I suppose if you intend to hold the CD to maturity and don't care about daily price fluctuations, the easiest route would be to hold the CD in an Asset account. Easy = a pro.
I don't really see a con in the Asset account method (if held to maturity) other than the CD would be held in a different Moneydance account than the one that you purchased it through. e.g. a Bank or Brokerage.
I bought several short-term CDs (1 year ~ 18 months) through Fidelity. Hence, I created a security for each one in my investment account. I somewhat regret that move as it cluttered my list of investments and they can't really be deleted after maturity without a kludge. I would put short term CD's as securities in the con column.
In some parts of the world CDs can be called Term Deposits as well as some other names.
My bank structures them just like ordinary interest earning bank accounts, they have an account number etc, although without the ability to withdraw or deposit money into them, so in my case I have just set them up as a bank account, interest gets recorded as I would in any normal bank account like a savings account.
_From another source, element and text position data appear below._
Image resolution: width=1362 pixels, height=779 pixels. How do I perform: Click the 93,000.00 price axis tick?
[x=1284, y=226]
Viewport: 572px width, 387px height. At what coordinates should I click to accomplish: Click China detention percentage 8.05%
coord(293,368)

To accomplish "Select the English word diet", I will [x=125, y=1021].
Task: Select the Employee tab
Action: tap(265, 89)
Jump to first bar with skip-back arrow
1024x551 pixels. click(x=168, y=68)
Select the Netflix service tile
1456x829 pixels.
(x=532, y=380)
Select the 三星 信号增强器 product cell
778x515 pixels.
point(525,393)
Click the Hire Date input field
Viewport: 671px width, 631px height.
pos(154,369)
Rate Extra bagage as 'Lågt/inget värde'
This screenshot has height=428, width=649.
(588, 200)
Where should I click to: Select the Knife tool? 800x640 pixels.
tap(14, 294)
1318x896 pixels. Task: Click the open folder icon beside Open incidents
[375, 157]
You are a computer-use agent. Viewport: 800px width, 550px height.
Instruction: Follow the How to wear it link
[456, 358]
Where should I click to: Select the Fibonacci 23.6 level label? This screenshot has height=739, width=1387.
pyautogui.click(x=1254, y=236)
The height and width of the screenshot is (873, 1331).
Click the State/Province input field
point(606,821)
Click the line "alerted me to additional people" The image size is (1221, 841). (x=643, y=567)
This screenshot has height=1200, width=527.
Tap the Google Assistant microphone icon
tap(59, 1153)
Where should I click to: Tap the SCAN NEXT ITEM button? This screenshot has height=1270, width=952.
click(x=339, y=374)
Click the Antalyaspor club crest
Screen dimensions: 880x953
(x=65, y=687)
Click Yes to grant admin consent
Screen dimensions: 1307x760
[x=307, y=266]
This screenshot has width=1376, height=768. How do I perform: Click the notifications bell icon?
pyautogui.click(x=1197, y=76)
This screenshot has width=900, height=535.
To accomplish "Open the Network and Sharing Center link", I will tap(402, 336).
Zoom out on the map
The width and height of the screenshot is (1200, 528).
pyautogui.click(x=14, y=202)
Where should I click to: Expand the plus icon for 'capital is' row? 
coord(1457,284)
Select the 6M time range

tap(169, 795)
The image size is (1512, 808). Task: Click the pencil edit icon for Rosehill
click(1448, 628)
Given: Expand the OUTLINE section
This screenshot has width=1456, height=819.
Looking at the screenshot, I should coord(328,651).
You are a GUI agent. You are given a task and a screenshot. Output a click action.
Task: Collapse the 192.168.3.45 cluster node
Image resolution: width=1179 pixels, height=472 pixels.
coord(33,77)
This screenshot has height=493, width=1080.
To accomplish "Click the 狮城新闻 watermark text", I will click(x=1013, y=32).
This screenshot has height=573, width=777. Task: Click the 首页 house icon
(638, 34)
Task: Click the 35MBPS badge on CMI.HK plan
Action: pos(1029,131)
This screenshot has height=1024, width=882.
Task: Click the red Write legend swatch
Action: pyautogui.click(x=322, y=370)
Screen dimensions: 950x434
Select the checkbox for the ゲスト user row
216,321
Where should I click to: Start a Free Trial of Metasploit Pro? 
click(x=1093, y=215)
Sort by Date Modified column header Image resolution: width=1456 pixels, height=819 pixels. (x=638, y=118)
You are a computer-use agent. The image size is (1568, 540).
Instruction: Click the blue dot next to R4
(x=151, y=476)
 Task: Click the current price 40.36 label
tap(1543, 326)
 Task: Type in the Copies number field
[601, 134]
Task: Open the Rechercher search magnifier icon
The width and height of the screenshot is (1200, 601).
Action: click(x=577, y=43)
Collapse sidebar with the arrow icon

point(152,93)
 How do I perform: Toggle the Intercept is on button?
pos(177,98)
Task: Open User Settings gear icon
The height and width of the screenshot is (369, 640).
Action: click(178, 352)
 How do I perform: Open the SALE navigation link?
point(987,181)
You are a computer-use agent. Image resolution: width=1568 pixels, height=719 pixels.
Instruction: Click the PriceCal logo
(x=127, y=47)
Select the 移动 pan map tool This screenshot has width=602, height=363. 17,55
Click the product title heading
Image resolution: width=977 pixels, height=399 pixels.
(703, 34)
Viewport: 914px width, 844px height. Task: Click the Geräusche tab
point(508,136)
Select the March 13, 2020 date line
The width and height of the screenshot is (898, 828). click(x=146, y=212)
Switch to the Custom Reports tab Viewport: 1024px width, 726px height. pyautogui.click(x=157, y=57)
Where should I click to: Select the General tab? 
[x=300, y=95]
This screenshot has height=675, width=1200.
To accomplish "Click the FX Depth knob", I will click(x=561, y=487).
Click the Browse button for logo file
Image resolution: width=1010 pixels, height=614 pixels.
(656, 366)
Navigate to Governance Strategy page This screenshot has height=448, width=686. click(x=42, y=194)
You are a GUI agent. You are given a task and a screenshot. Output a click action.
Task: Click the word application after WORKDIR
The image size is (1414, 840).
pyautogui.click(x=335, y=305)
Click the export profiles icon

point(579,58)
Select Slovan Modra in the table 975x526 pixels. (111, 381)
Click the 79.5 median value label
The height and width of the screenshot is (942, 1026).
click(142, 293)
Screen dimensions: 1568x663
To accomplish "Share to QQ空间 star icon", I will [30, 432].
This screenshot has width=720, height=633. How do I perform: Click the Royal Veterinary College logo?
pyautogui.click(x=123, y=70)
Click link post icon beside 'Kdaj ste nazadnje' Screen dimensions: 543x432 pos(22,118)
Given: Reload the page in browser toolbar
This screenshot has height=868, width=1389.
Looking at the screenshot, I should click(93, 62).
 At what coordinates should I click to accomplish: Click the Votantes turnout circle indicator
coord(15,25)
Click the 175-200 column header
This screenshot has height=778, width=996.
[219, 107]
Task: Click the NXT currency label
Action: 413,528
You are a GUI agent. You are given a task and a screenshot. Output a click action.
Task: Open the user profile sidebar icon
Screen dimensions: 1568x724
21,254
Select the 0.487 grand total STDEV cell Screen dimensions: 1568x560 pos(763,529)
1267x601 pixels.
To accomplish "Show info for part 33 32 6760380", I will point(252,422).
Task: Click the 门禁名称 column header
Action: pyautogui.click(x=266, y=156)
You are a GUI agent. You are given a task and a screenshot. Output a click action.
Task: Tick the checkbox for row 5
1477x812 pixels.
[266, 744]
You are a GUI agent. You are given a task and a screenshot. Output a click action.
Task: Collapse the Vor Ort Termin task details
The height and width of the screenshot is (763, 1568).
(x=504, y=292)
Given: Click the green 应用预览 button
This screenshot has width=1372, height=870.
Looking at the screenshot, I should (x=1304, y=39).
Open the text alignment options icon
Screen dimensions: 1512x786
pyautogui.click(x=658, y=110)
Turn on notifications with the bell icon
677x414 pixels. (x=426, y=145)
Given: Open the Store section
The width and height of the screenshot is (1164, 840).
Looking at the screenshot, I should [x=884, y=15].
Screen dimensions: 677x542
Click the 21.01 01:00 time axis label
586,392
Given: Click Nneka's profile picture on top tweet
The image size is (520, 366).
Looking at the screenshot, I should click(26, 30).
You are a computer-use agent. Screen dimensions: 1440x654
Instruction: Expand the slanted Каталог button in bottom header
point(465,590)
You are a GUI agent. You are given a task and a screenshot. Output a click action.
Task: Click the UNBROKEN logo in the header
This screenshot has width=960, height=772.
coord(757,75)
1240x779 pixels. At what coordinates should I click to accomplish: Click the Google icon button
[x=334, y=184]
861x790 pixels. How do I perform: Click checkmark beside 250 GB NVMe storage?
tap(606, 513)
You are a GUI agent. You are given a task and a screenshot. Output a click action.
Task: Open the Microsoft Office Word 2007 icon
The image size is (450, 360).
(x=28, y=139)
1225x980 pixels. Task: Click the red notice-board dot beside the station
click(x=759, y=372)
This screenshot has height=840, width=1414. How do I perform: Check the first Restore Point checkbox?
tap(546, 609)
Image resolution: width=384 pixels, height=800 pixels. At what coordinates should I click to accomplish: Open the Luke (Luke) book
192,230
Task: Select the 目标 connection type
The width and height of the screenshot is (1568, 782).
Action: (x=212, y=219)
So how your institution structures them can also be a pointer to how to set them up in Moneydance.
An addendum to the 'Bank' account option could be to create a 'Child' account of the 'Parent' Bank account to hold the CD(s).
With regards to reporting, I think that the only difference would be that the two Investment reports (Investment Performance & Investment Transactions) could not report on Asset or Bank account holdings.